The bottom line here is this: we have compulsory enrolment with the object of compulsory voting in this country. If we are going to compel citizens in this regard then the corollary is that the government is compelled to ensure that citizens can perform that compulsory act without undue difficulty.
There are a couple of other issues that have been raised, but I want to go to this ludicrous suggestion that we should consider the introduction of optional preferential voting. I have had some experience of this. I was elected to the Queensland parliament under compulsory preferential voting and unelected from the Queensland parliament under the process of optional preferential voting. But it is my view that optional preferential voting is the worst of all possible voting systems, with the possible exception of plurality, which we know as ‘first past the post’. What we know today as compulsory or full preferential voting was invented in Australia, and internationally it is known as the ‘Australian ballot.’ The purpose of the Australian ballot was to ensure that a person elected enjoyed the preferential support of greater than 50 per cent of electors. On the one voting occasion it duplicates the run-off system in vogue in many parts of the world. As an elected member of this parliament I take great comfort from the fact that I have the demonstrated support of more than 50 per cent of the voters of Longman, that more people preferred me rather than my opponent as their representative.
By contrast, an examination of the 2001 Queensland state election, won by a landslide by Premier Beattie, shows that 16 or 17 of the government MPs did not have that demonstrated support. After the distribution of preferences that had been allocated by voters, the total votes for those MPs was fewer than 50 per cent of the formal votes cast in their electorates. In effect, by exhausting their votes, voters are saying to the successful candidate that more than half of them prefer the other main candidate or that nobody represents them. This is a distortion. Optional preferential voting distorts the proposition that we should be electing parliamentarians and governments that enjoy majority support of electors. It certainly does not distort it to the degree that plurality or first past the post does. But evidence in my home state shows that, in each election since the introduction of optional preferential voting, an increasing number of voters are opting to ‘plump’ or to simply indicate a first preference, and in that regard optional preferential voting is slowly morphing, inevitably, into first-past-the-post voting. I do not see any large clamouring for first-past-the-post voting.

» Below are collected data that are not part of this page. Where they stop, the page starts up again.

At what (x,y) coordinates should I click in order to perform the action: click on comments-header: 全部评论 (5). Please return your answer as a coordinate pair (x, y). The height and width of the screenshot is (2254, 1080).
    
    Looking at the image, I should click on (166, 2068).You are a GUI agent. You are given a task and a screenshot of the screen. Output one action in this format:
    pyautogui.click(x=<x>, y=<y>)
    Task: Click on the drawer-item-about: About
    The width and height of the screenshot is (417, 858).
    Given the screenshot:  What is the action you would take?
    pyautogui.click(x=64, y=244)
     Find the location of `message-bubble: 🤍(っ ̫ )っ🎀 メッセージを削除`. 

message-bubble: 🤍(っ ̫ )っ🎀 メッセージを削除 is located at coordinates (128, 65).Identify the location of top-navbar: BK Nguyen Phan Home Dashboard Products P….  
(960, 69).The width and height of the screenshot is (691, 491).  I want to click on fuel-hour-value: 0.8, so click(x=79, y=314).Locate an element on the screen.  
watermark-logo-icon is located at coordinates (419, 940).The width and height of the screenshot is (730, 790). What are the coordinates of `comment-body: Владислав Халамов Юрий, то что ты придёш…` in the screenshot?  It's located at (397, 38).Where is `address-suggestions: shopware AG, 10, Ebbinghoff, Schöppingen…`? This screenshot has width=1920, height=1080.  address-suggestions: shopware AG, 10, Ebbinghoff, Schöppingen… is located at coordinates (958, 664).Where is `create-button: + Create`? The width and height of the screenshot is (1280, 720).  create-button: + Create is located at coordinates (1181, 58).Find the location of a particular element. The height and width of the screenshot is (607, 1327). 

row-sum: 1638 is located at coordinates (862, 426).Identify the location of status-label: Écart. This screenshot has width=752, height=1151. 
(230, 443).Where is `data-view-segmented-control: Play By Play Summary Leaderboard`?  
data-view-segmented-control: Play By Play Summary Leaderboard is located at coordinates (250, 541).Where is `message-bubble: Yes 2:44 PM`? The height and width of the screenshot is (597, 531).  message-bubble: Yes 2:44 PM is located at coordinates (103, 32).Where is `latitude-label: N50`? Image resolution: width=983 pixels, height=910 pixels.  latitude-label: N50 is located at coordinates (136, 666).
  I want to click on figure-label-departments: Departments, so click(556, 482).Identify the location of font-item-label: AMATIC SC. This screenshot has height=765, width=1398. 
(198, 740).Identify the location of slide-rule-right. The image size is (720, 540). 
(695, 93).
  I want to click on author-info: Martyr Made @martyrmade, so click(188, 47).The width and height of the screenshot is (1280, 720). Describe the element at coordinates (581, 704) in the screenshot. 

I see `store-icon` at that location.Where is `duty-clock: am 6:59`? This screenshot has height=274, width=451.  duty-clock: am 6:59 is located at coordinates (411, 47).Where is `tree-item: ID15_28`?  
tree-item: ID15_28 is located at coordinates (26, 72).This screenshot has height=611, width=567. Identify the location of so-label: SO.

In the few remaining moments allocated to me, I wish to say something about the use of technology in relation to our electoral system. I do not want to sound like I am an iconoclast, but I think it is time—sometime this century, preferably sooner—that we start to make greater use of online provisions in people’s dealings with the AEC. I undertake some online banking with one of Australia’s major banks and I am happy that my money is secure via that process because of the account number, password, secret questions and SMS provisions. I think these provisions are an excellent way of looking towards introducing online transactions, at least in a small way initially and later on to a full online voting system.